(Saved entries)
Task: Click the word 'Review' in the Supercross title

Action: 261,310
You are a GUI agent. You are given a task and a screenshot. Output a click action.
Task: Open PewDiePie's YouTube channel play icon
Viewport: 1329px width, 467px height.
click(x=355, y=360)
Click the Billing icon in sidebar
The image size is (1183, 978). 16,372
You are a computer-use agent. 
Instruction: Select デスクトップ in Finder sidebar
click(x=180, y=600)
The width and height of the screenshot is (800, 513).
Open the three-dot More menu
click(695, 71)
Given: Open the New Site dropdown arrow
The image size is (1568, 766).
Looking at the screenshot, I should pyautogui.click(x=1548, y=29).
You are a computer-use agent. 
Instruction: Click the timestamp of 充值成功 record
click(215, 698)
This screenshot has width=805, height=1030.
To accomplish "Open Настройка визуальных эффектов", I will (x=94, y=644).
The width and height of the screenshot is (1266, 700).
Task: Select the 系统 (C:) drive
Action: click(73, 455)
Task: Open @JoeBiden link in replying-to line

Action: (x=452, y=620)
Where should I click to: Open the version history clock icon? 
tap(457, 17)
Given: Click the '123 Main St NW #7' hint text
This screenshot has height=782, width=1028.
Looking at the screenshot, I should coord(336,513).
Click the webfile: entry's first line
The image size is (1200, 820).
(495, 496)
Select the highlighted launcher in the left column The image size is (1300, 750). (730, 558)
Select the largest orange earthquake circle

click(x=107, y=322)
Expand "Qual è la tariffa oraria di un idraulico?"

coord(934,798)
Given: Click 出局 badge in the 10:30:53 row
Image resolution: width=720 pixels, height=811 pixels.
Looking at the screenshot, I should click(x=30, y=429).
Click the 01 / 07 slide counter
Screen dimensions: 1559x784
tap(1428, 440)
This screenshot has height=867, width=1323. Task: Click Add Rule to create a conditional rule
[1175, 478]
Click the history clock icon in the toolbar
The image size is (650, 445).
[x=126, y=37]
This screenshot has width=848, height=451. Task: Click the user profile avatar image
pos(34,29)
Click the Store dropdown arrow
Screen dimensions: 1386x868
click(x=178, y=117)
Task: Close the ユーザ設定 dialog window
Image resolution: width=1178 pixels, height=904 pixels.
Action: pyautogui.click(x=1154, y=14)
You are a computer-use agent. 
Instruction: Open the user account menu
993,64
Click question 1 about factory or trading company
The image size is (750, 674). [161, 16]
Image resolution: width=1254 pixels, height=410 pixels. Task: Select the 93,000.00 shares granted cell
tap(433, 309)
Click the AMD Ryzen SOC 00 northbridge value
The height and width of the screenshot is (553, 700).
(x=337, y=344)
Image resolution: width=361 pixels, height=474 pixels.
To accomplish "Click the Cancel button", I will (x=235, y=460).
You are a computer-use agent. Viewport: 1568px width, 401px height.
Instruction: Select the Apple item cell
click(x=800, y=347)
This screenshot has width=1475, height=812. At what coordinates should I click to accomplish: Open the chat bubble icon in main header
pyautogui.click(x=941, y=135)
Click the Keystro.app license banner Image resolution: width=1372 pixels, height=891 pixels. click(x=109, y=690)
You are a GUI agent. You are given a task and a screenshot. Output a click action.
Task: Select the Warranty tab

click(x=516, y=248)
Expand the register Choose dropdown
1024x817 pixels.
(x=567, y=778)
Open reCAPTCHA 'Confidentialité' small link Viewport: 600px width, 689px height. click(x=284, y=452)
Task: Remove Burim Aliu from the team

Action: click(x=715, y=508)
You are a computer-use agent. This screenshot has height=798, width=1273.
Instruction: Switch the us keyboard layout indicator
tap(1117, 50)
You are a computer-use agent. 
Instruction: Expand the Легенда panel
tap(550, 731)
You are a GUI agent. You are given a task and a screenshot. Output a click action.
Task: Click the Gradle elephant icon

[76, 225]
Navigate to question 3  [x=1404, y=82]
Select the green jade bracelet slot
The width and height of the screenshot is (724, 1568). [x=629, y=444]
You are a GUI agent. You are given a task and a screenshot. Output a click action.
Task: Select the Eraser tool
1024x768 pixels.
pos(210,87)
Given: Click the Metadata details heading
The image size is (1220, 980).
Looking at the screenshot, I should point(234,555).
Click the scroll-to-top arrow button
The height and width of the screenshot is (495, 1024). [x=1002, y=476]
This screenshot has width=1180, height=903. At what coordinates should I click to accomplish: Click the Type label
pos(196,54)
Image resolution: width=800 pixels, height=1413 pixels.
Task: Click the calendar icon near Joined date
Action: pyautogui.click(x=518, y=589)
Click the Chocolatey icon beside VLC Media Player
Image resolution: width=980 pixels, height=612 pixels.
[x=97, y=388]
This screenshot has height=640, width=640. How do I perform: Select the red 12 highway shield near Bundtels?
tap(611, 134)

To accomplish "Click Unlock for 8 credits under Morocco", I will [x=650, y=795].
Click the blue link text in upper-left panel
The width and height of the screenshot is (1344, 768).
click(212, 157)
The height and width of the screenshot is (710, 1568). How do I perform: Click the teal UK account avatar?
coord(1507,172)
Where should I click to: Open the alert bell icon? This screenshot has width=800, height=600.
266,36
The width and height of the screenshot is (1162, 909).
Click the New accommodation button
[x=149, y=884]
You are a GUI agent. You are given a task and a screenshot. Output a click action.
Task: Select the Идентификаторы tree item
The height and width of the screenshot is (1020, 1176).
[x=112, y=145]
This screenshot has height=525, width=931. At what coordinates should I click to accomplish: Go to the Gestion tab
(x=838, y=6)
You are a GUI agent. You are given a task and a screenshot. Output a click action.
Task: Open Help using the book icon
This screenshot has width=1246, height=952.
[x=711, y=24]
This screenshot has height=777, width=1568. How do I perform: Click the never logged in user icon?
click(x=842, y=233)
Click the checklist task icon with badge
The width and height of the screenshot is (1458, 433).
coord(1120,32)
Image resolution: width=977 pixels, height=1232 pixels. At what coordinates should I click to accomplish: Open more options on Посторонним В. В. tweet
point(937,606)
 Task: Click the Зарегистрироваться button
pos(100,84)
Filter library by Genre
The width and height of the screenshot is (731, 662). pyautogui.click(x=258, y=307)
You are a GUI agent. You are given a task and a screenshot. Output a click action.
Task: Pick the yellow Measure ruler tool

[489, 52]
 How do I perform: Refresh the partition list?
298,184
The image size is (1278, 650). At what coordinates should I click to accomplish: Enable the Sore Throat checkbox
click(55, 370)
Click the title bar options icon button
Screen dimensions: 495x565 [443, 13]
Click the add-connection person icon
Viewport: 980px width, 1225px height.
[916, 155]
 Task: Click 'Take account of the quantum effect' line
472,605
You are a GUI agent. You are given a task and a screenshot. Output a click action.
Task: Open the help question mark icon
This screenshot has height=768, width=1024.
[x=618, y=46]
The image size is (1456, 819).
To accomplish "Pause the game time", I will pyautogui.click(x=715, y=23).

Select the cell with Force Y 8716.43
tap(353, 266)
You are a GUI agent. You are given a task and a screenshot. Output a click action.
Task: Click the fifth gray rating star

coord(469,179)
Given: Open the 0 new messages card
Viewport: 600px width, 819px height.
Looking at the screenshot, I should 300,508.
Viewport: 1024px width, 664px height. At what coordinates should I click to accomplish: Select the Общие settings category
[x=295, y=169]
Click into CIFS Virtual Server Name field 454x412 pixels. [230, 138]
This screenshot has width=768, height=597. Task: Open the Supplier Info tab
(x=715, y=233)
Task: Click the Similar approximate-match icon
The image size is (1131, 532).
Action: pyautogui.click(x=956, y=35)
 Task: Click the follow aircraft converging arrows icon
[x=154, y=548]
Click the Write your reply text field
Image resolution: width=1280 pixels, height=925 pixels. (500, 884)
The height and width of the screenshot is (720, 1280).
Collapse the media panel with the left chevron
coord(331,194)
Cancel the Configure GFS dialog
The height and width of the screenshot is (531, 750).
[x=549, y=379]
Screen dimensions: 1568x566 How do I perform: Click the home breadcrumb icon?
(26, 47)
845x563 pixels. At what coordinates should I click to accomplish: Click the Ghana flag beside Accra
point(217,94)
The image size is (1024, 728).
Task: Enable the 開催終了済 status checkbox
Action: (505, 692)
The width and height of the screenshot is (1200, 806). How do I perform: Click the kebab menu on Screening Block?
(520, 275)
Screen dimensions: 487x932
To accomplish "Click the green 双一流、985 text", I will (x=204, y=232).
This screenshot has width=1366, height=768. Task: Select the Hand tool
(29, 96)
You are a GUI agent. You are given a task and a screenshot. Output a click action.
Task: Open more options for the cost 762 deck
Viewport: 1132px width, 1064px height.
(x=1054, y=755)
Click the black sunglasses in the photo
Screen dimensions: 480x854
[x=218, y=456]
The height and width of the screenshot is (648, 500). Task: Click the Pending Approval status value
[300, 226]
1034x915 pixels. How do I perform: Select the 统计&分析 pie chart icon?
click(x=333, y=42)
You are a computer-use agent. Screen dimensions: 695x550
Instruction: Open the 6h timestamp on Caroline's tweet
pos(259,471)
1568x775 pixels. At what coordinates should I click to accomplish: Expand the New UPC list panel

Problem to solve:
Copy each line in the data that holds the word "badge".

Output below:
Given: Click 出局 badge in the 10:30:53 row
Click the checklist task icon with badge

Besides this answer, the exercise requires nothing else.